In Volusia County, the kitchen is more than a classroom—it is a launchpad for careers. Culinary Arts has become one of the district’s most sought-after Career and Technical Education programs, now offered in nine high schools with a continuing pathway at Daytona State College. Students learn professional systems from their first class: mastering commercial equipment, food safety, menu planning, and nutrition. They graduate with certifications such as ServeSafe and the National Registry, valuable credentials that open doors in Florida’s hospitality industry and beyond.
At Mainland High in Daytona Beach, the Culinary Arts Academy has expanded from one teacher to three, offering students four levels of coursework that mirror real-world hospitality. Students plan menus, shop for ingredients, cook, plate, serve, and clean according to restaurant standards. Their “Bucks on Board” luncheons allow upper-level students to serve faculty in a professional dining setting, complete with uniforms and full-service operations. Partnerships with Bethune-Cookman University, Daytona State College, and local hospitals give students opportunities to compete, shadow professionals, and gain experience that extends beyond the classroom.
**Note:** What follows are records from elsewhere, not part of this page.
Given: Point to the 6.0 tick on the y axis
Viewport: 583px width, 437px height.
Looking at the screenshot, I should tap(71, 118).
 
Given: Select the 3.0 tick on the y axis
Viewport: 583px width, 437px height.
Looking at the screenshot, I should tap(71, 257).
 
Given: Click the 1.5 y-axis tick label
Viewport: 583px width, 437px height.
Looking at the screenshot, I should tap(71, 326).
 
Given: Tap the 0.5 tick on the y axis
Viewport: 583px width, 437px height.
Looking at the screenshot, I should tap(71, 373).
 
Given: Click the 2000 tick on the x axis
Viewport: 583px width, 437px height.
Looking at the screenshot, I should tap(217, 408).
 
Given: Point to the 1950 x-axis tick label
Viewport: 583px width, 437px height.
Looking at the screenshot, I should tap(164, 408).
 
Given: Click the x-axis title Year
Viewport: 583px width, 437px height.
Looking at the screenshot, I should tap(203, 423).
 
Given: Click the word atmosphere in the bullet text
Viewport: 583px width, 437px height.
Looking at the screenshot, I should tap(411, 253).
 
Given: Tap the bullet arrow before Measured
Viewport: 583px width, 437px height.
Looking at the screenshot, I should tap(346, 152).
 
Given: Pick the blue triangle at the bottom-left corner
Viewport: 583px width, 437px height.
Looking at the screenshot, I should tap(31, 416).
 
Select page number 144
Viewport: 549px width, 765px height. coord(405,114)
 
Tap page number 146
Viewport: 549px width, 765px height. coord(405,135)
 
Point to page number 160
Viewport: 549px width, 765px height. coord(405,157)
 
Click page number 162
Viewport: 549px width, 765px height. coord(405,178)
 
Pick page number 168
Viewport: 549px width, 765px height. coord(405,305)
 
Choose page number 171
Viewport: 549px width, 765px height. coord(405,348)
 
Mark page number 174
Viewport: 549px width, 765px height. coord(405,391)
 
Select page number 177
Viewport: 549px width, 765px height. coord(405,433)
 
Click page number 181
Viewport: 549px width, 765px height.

For Brandy, the assistant principal who oversees curriculum, the program is about clarity as much as skill. “We want our students to be exposed to every avenue,” she explains. “Whether it’s a hospital café, a restaurant, or their own business, they should leave us prepared.”
At Spruce Creek High in Port Orange, Chef James Rudd runs his program like a restaurant. A former executive chef and business owner, Rudd has spent nine years instilling professionalism and discipline in his students. Seniors serve as chefs and managers, overseeing orders, budgets, cleaning schedules, and catering jobs. One project this year has them producing 52 dozen cookies for a community credit union reopening. Beyond the kitchen, students calculate menu costs, compare classroom budgets to industry expenses, and network with local restaurants and hotels to secure opportunities. “Hospitality has many doors,” Rudd says. “We want students to see every option and pursue the path that excites them most.”
Together, programs like these are shaping a generation of confident, career-ready students. By blending classroom instruction with real-world practice, Volusia County is preparing young people not only to succeed in kitchens, but to lead in every corner of the hospitality industry.